AIM OF THE TASK -
Could you extend the blog post on the 2014 Nobel Prizes below, starting right after its last line about other takes on the same prize-winning research?

EXCERPT -
------------------------------------

Wednesday, October 8, 2014

Nobel Prizes: 2014

First is the prize in physics.
Article: Nobel Prize for physics goes to inventors of low-energy LED light

Three researchers figured out how to make a blue LED. Red and green LED's have been around for a while. However, to make white light, a blue LED was needed.

Their discovery allowed the manufacture of true white LED bulbs producing a long-lasting and efficient light bulb. They are more expensive than the incandescent bulbs that they are replacing.

This Nobel prize is unusual, because it is in a practical, rather than a theoretical, field.

Then, the prize in medicine (3 takes on the prize)
Article: Nobel Prize for medicine goes to discoverers of brain’s 'inner GPS'
John Stein, an emeritus professor of physiology at Oxford said that, as with so many Nobel Prize winners, the scientists' discovery was at first ridiculed and dismissed, only later to get the recognition it warrants.
Other takes on the same prize-winning research.

------------------------------------

PROVIDED RECORDS -
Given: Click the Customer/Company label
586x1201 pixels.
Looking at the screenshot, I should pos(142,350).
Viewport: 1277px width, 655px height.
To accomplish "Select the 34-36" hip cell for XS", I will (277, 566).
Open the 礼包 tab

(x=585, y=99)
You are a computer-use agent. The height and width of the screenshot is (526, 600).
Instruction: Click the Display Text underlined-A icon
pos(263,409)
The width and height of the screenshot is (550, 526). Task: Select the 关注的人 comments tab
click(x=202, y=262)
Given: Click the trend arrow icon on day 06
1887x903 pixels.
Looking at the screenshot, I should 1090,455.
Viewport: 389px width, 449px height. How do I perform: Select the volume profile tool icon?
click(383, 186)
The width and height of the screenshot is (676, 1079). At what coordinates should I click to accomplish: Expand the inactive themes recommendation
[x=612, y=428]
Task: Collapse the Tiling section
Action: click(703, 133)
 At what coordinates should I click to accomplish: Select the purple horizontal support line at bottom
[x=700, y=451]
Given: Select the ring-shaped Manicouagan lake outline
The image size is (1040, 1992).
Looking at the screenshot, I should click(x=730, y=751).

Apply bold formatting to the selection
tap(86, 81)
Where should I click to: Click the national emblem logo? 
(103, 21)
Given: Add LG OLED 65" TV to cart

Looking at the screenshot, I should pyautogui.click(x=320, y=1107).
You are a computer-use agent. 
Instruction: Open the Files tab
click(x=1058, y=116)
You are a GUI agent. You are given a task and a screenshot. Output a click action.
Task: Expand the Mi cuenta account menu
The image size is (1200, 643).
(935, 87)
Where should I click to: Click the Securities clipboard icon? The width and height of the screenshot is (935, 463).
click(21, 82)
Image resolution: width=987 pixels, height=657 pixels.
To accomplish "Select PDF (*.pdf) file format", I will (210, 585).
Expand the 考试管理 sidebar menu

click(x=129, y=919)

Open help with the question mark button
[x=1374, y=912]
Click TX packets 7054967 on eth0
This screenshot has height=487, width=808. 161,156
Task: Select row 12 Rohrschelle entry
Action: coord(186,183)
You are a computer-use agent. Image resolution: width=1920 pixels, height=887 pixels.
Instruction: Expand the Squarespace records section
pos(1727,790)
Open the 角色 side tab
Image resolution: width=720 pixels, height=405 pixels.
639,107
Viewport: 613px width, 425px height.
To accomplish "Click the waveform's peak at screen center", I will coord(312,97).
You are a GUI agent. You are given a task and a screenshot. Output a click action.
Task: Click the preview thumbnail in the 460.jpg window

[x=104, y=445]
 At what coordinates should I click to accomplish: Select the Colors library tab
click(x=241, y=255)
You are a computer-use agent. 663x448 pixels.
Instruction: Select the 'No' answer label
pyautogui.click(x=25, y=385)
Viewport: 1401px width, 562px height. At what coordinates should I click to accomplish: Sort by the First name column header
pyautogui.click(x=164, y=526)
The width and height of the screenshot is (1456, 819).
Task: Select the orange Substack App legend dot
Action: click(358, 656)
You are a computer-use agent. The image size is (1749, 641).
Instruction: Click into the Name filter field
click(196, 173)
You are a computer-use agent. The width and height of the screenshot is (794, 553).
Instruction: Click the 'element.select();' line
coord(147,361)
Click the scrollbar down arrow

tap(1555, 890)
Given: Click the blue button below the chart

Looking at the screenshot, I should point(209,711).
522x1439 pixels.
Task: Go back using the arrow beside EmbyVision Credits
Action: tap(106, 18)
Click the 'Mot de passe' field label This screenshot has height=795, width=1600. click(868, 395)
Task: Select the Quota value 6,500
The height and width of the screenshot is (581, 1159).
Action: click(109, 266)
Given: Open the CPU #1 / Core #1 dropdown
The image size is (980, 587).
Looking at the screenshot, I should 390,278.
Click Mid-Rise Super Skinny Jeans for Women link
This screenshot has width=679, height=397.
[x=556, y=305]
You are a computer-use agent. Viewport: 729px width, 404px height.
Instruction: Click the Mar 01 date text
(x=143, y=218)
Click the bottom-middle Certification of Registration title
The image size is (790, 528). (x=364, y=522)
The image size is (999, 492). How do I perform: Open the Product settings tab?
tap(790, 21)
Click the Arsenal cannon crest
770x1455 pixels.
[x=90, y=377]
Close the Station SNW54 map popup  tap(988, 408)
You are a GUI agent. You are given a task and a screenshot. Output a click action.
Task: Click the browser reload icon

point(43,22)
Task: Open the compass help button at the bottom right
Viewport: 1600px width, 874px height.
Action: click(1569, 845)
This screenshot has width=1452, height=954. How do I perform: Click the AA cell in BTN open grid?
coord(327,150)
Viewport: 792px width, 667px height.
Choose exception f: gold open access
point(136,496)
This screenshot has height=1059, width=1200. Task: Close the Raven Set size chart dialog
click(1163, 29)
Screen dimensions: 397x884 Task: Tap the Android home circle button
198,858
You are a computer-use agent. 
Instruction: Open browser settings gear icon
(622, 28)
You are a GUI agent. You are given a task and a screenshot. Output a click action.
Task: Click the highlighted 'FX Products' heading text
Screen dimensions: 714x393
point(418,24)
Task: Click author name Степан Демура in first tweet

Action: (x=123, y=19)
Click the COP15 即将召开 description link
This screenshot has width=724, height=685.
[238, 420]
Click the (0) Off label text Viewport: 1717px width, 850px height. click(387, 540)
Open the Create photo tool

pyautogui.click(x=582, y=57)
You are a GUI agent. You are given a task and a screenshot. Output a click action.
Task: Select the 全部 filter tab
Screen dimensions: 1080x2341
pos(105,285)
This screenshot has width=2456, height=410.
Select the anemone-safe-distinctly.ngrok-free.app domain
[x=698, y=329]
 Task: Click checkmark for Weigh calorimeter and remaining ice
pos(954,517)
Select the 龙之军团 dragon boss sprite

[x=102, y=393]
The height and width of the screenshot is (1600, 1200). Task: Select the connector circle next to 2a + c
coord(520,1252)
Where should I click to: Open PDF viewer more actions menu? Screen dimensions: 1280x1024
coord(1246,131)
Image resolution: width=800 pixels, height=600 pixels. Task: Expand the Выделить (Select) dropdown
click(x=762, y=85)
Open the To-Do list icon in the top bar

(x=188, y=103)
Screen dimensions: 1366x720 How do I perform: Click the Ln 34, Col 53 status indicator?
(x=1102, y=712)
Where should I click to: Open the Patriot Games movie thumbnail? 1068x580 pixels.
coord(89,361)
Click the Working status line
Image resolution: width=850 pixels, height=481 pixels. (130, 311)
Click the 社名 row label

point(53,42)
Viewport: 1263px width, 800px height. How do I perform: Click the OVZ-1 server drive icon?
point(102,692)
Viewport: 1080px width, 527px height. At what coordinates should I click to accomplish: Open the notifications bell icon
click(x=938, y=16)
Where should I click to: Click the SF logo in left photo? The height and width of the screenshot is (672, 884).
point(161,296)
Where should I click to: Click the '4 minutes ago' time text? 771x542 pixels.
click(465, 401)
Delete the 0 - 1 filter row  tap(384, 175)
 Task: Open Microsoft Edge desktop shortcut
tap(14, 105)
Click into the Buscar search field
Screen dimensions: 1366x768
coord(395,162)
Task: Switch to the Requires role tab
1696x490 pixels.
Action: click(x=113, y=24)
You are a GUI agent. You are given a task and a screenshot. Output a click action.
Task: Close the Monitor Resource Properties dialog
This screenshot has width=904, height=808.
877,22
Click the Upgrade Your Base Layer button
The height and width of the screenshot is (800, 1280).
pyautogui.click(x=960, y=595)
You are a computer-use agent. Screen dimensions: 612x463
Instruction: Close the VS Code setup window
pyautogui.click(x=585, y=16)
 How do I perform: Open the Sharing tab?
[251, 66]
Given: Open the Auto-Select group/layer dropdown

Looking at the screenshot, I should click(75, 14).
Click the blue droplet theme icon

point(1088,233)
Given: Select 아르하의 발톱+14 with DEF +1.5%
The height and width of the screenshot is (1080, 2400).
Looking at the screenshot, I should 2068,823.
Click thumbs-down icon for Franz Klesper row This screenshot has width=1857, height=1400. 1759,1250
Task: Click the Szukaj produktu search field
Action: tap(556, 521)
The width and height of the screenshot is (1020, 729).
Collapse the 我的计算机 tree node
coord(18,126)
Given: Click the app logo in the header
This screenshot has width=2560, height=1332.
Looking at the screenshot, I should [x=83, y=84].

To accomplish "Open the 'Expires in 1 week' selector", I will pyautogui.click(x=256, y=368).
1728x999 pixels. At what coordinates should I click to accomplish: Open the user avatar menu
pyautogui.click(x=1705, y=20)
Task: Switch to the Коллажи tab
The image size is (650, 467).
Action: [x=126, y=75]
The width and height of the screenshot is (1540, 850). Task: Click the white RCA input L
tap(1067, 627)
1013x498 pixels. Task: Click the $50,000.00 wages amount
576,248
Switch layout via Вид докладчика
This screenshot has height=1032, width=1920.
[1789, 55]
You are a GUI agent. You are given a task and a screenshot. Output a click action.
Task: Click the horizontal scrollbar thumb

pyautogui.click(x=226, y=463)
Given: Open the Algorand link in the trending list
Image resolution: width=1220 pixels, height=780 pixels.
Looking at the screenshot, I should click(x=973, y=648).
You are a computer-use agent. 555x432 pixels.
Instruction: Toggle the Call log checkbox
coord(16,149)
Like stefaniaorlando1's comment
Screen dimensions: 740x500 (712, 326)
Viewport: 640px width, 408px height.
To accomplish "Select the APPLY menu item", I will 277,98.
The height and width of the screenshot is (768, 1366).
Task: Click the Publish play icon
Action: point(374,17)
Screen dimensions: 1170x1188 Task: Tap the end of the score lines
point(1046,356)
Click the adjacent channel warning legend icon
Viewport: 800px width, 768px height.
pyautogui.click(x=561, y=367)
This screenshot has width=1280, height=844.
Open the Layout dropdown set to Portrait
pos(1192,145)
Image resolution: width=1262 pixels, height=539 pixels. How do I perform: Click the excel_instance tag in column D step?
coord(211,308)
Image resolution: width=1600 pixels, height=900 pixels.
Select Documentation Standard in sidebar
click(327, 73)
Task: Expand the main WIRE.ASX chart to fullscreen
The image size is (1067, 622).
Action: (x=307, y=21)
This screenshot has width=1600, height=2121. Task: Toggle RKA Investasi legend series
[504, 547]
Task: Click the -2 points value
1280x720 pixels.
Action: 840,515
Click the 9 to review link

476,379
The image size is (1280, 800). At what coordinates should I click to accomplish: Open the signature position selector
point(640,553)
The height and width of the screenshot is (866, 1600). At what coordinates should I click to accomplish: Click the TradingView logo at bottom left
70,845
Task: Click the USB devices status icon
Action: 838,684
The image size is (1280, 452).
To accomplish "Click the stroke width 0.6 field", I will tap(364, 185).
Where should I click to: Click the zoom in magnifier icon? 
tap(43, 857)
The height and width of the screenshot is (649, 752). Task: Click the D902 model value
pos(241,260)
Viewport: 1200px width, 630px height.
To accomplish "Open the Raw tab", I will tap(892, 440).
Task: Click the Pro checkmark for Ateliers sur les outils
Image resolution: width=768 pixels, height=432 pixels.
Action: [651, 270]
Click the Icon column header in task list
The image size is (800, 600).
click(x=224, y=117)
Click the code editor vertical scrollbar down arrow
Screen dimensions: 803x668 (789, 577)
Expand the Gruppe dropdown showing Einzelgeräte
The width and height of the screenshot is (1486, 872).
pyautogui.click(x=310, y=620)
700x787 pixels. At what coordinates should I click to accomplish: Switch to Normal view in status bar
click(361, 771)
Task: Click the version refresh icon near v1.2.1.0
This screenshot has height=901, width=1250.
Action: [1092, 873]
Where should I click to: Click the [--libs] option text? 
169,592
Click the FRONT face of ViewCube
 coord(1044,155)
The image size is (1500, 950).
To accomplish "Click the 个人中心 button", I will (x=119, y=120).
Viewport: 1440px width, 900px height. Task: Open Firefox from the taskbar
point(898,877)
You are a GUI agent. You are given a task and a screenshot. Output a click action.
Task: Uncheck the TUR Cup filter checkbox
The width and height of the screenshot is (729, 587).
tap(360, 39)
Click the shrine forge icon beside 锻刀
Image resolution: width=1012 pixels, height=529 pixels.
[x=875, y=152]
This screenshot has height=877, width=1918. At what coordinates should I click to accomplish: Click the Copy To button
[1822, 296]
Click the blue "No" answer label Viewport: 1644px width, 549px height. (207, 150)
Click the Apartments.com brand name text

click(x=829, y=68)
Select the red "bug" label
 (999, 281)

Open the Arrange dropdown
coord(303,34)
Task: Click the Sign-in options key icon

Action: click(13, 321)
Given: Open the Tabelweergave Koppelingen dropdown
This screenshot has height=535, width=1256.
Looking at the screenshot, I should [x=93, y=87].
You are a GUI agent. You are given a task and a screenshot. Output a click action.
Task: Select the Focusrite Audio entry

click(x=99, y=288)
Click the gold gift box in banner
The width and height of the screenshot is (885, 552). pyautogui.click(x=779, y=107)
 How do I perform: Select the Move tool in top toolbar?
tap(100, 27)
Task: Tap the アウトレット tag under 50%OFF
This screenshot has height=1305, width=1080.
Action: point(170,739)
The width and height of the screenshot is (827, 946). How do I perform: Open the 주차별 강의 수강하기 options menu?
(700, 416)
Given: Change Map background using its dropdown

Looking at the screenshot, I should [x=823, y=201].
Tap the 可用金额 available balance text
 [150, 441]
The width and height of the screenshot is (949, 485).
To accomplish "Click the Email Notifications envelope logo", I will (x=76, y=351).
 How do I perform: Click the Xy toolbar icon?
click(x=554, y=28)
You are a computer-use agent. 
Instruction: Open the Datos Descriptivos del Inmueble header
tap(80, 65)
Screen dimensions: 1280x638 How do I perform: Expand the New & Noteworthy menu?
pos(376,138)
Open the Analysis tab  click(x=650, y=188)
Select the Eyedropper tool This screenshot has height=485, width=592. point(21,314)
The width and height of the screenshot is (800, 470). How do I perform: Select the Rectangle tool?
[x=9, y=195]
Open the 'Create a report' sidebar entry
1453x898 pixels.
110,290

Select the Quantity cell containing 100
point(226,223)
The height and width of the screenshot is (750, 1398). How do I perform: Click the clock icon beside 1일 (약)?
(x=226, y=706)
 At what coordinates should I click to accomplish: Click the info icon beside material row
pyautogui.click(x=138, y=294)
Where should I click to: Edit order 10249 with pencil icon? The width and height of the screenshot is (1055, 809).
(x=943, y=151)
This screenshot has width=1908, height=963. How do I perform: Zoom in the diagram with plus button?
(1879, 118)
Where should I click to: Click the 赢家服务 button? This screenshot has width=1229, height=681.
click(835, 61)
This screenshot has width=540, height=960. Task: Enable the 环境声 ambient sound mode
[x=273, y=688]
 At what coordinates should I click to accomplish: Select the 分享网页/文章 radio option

------------------------------------

RESPONSE AREA -
Article: Nobel discovery opens window onto Alzheimer's disease

Article: Norwegian couple joins elite few awarded Nobel Prize together

Finally, the prize in chemistry.
Article: Nobel Prize for seeing how life works at molecular level
Scientists, who have been looking down microscopes since the 17th century, had long thought there was a limit to what could be seen. In 1873, Ernst Abbe stipulated that resolution could never be better than 0.2 micrometers, or around 500 times smaller than the width of a human hair.
But the three Nobel winners bypassed this limit by tagging objects with fluorescent markers and scanning them to build up a far more detailed images. Today, such "nanoscopy" is used widely to visualize the internal molecular machinery of cells.
Modern nanoscale microscopes can follow protein interactions involved in diseases like Alzheimer's, Parkinson's and cancer, or watch the transcription and translation of DNA to make proteins, or track the development of fertilized eggs as they divide and become embryos.
And now, Nobel laureates using their prestige for (mostly) political purposes. 
Article: Nobel laureates call for a revolutionary shift in how humans use resources

Every few years, the neo-Malthusians announce that the "end is near." It used to be religious cults that did this.